Une analyse sérieuse, qui tiendrait même compte de certains points de vue des Verts, ne saurait donc objectivement justifier un renoncement éventuel au retraitement par une référence à des dommages sur la santé qui n'existent pas.
- C'est avec une clarté extrême que lors d'une interview très instructive de l'émission "Rundschau" du 15 mars de la chaîne de télévision DRS, le conseiller fédéral Leuenberger a corrigé lui-même le troisième lapsus qu'il avait commis en disant qu'en cas d'interdiction légale du retraitement, les assemblages combustibles usés seraient transférés un jour dans un dépôt final au Wellenberg. Lors de cette même interview, le ministre de l'énergie a souligné une nouvelle fois que les quelque 40% d'électricité nucléaire suisse, électricité qu'on ne sait toujours pas encore comment remplacer, étaient produits sans émissions de CO2, gaz à effet de serre. Le conseiller fédéral a beaucoup insisté sur le fait qu'avec les efforts qu'elle conduit pour pousser le développement des nouvelles énergies renouvelables, la Suisse prenait une position de pointe sur le plan mondial, mais que le soleil, le vent et d'autres nouvelles énergies renouvelables ne pouvaient fournir qu'une contribution de quelques pour-cent à la couverture des besoins en électricité.
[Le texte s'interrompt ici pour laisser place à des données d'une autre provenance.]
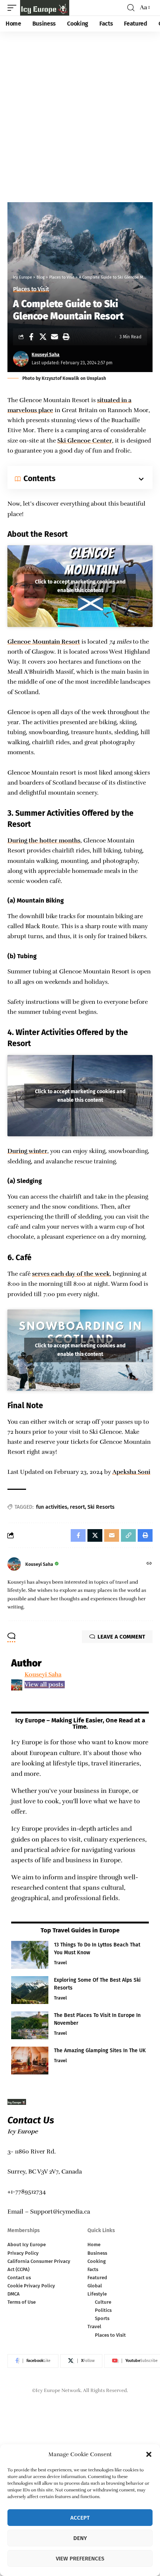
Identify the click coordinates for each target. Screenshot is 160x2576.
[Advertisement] (80, 115)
En indiquant clairement que s'il défend personnellement une politique de retrait de l'énergie nucléaire, il accepte la réalité des arguments du point de vue adverse qui entend maintenir l'option de l'énergie nucléaire comme contribution respectueuse de l'environnement et performante à un approvisionnement en électricité pour l'avenir, le ministre de l'énergie a donné un signal précieux: selon sa volonté - et l'ASPEA le soutiendra ici dans la mesure de ses possibilités - la consultation qui vient de s'ouvrir sur le projet du Conseil fédéral, et les travaux ultérieurs du législatif, ne devront pas consister en une nouvelle polarisation dialectique destinée à compenser d'anciennes vanités idéologiques, mais traduire la volonté de trouver un accord sur une législation nucléaire intelligente pour la Suisse de demain.